Why would people around the globe have a clue about a musician who never recorded a full LP? Back in the mid-60s, Syd Barrett read the liner notes on “Blind Boy Fuller: Country Blues 1935-1949. Among the names mentioned as greats of the Piedmont Blues were Pink Anderson and Floyd Council. Barrett joined their names to create Pink Floyd. Many DJs simplify them as “The Floyd.”
How can a man whose name is emblazoned on millions of albums, t-shirts and black light posters not have a tombstone with his name?
The Floyd Council Memorial Project’s primary mission is to locate, restore and mark Floyd’s grave site. The project is spearheaded by musician Bullfrog Willard McGhee. They want to do more than just put up a memorial. “The object here is to build some community to get some people involved in the regional blues tradition in North Carolina,” McGhee said. The first of their fundraising projects is “Pink & Mr. Floyd” a compilation CD featuring the songs from both namesake inspirations performed by regional blues musicians. The album launch party is Thursday (December 1) at Amplified Arts in downtown Raleigh.
The album features Boo Hanks, John D. Holeman, Lightnin’ Wells, Tad Walters and Bullfrog Willard McGhee. The artists represent a wide span of ages and experiences as Blues performers. They all ended up in Sound Writes Studio to record with Steve “Tooch” Tucci at the controls.
“Tad Walters is a Raleigh boy. He traveled for years with Bob Margolin,” McGhee said. Margolin backed Muddy Waters on guitar from 1973 to 1980. “Lightinin’ Wells has great hands and sense of style and timing. He’s a good natured genius.”
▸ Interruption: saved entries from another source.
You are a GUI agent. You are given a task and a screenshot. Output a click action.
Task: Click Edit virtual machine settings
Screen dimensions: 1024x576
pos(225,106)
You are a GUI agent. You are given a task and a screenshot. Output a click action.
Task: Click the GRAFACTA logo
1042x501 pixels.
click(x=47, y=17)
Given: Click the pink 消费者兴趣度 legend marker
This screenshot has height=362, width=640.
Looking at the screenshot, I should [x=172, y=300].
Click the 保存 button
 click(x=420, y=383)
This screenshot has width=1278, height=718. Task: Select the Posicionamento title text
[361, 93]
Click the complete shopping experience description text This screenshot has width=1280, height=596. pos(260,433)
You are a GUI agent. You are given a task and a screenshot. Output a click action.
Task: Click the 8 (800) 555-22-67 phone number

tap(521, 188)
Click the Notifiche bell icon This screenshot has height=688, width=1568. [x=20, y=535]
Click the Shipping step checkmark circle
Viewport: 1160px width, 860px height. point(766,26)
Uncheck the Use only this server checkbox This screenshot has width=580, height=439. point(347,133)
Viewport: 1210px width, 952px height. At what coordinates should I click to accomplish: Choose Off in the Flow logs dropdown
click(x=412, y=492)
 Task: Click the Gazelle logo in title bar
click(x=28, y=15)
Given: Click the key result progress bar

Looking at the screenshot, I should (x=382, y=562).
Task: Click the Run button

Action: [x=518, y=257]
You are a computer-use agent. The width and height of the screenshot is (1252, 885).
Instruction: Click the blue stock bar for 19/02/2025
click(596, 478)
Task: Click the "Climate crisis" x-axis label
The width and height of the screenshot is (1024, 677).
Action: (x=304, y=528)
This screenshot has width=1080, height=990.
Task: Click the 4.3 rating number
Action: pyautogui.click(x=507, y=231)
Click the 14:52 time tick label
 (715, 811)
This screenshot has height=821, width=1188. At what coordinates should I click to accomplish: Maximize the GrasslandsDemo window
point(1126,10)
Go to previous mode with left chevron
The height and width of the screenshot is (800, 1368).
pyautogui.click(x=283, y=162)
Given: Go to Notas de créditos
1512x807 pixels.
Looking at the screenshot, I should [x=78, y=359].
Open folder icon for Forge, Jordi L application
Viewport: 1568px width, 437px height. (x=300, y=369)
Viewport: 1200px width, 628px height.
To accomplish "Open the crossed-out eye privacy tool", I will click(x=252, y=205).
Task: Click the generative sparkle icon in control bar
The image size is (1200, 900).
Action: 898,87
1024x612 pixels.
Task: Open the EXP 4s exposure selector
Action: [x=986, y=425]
“John D. Holeman lives over in Durham. He’s been a fixture over there,” McGhee declared. “We sit around and talk what it was like to when he was a kid standing on the sidewalk in front of Blind Boy Fuller playing in haze of the pig smokers of the BBQ joints on Fayetteville Street. It was a favorite place of Gary Davis, Sonny Terry and Blind Boy Fuller. Holeman would talk about standing on the sidewalk and watching Fuller’s hands. I want to be there in that moment.” “Boo Hanks lives up there on the border at Virgilina,” McGhee said. “He plays the hell out of the blues. He was in there for an hour straight talking about all his little women,” Tooch injected. What’s remarkable is that for a man in his 80s, he’d had a full day before picking up his guitar. “He had already been in a tobacco field putting up tobacco for eight hours and drove to get here,” Bullfrog said. Hanks wasn’t a bit fatigued in the studio. At the end of the session McGhee asked, “Let’s just do a couple for security.” Hanks replied, “I’ll do the whole thing again.”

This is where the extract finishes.